Chegada a hora, é despejo, sem renovação de contrato. Fora! Não acha que se pudéssemos escolher não ficaríamos mais um pouco? Ou se tivéssemos consciência do que nos espera do lado de fora, não cometeríamos suicídio? Vai saber.

Então não tinha do que me arrepender, mas é uma expressão ameaçadora, plenamente entendível, é um prenúncio de um ato violento, de tal forma que nos faria desejar não ter nascido para sofrê-lo. E foi. Logo depois de dizê-la e, encarar-me por alguns segundos, enfurecido, ele partiu pra cima de mim, para golpear-me com a faca que empunhava na mão direita.

A raiva torna as pessoas cegas, impõe-lhes uma desvantagem. Eu só usei isso a meu favor, usei a investida dele para defender-me, em três simples atos: 1) esquiva; 2) um leve empurrão; e 3) pé direito esticado.

Foi simples, e ele teve sua própria força contra si. Tropeçou, desequilibrou-se e acabou cravando a faca no próprio peito. Aconteceu tudo tão rápido que eu percebi que as ideias em sua cabeça estavam demorando a se organizar. Sua expressão já não era mais de raiva, agora era de espanto, por não entender o que aconteceu.

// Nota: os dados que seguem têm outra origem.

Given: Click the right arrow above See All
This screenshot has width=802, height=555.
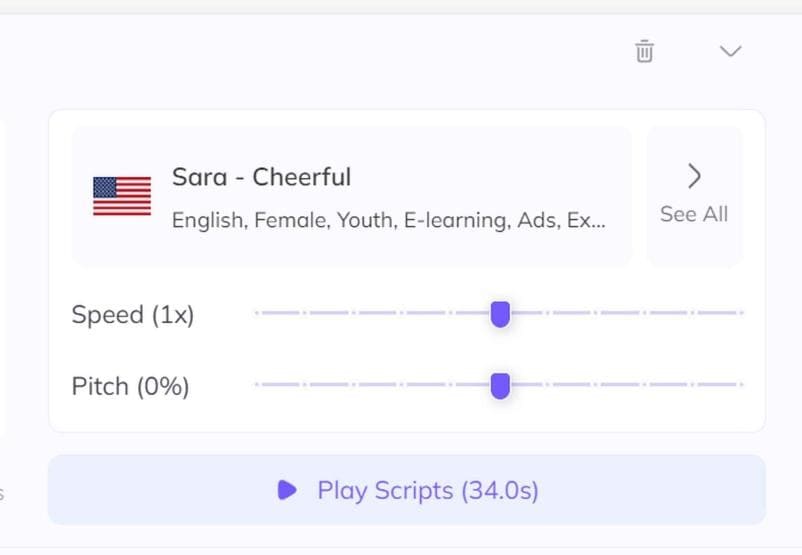Looking at the screenshot, I should [x=694, y=177].
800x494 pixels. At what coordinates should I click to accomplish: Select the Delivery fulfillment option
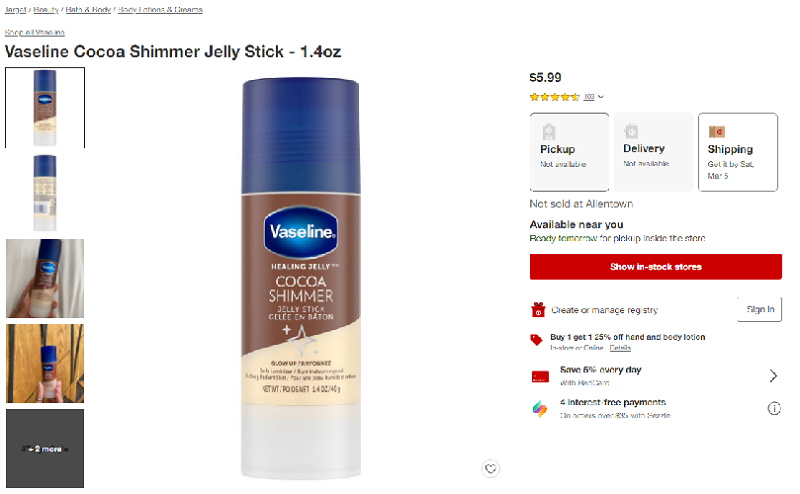653,152
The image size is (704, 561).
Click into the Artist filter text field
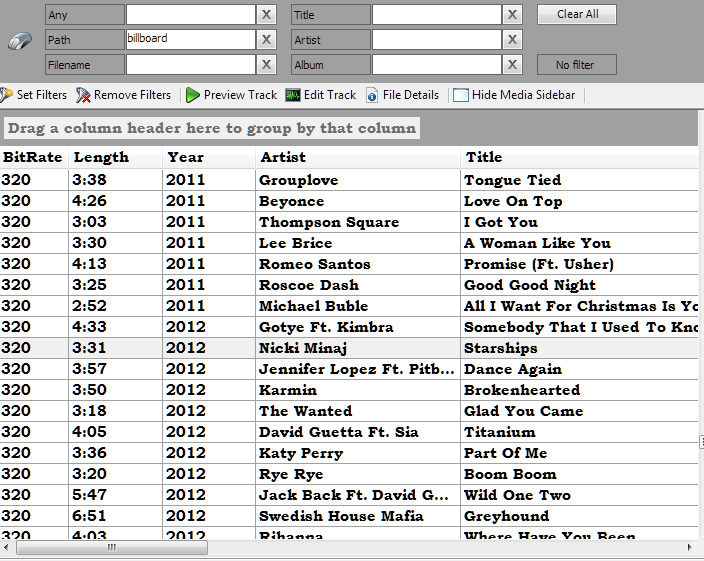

Eu fiquei em pé, olhando para ele, dando-lhe um tempo para entender a cena, enquanto tinha seu olhar de piedade de volta, alternado entre meus olhos e o cabo da faca em seu peito. A lâmina tinha entrado pela metade, mas ele não tinha coragem de retirar. O sangue jorrava rápido, sua camisa branca surrada estava toda empapada, e suas mãos escorregavam de tão sujas de vermelho.

Antes de abaixar-me ao seu lado, vi seu olhar mudar, era um nítido olhar de arrependimento. Coloquei minha mão esquerda sobre seu ombro, a direita sobre suas mãos que seguravam o cabo da faca, e sussurrei em seu ouvido:

― Eu sei que você está arrependido, vá com Deus – com o peso do meu corpo terminei de empurrar o cabo até seu peito – pai.